Menlo Park Fire Chief recalls the aftermath of 9/11 as part of the response team
Most Americans can tell you exactly what they were doing on September 11, 2001, when they first saw or heard about the attacks on the World Trade Center. Most of us recall the tragic consequences of that day, memories only tempered by unbelievable stories of heroism, sacrifice, and service to our nation.
But did you know that a local group of 67 highly-trained rescuers were deployed within days after the attacks to New York City by the Federal Government — and stayed longer than any other Federal Rescue Team, spending 13 days in New York, much of it at the World Trade Center Plaza?
Or that their first mission, shrouded in secrecy, would be to rebuild a rescue capability for the City of New York within 24 hours because the threat of further attacks was believed to be so probable, immediate action was required?

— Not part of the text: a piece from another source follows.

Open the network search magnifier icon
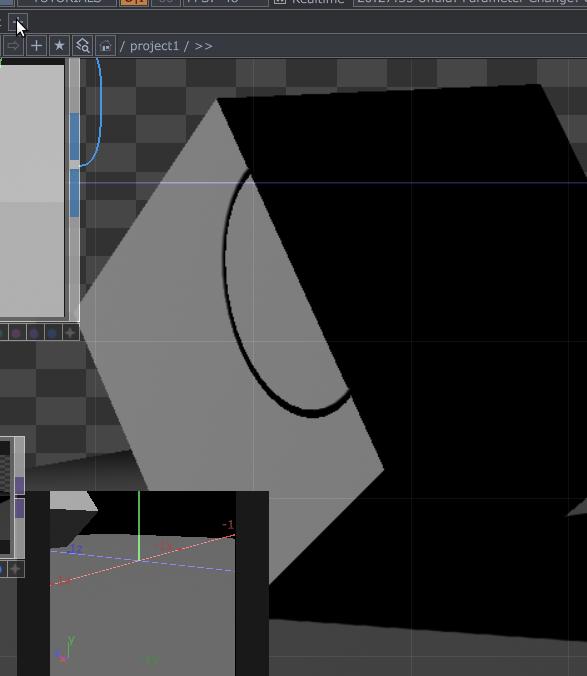The width and height of the screenshot is (587, 676). 82,46

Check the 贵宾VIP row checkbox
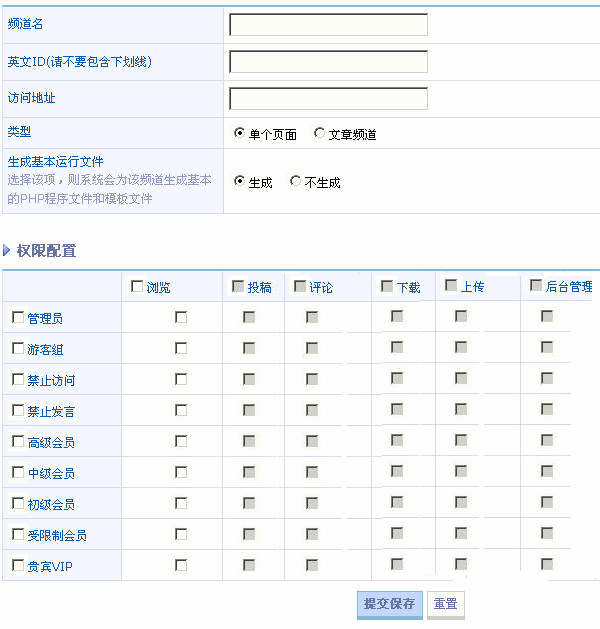pyautogui.click(x=18, y=566)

Exactly 24 hours later, New York City had re-acquired a Technical Rescue Capability under armed guard at Fort Totten in Queens. Working under the direct supervision of the FDNY those Bay Area rescue workers were the new front line of defense for New York City.
With an average of 500 building collapses per year, all of its technical rescue equipment and personnel killed, injured, destroyed, damaged or committed at WTC, FDNY and the Office of Emergency Management (OEM) turned to the Federal Urban Search and Rescue (US&R) System for help.
Staffing those units were members of California Task Force 3, a Bay Area Urban Search and Rescue Team based out of Menlo Park comprised of firefighters from throughout San Mateo and Santa Clara Counties, as well as civilian professionals such as doctors, engineers, dog handlers and communications specialists.
Sponsored by the Menlo Park Fire Protection District, the Task Force, created after the Loma Prieta Earthquake in 1989, consists of 225 members that have been involved with disasters all over the country, including Hurricane Katrina, the Oklahoma City Bombing, Space Shuttle Columbia disaster and many other incidents including the San Bruno gas main explosion and the Washington state mud slide last year.
Many people talk about not forgetting 9/11. We can’t. We lived through part of it!
If you’re interested in our story you can find it online. We will be building a memorial for next year’s 15th anniversary with a portion of the plaza that was brought home by the team and stored in a garage for the last 14 years.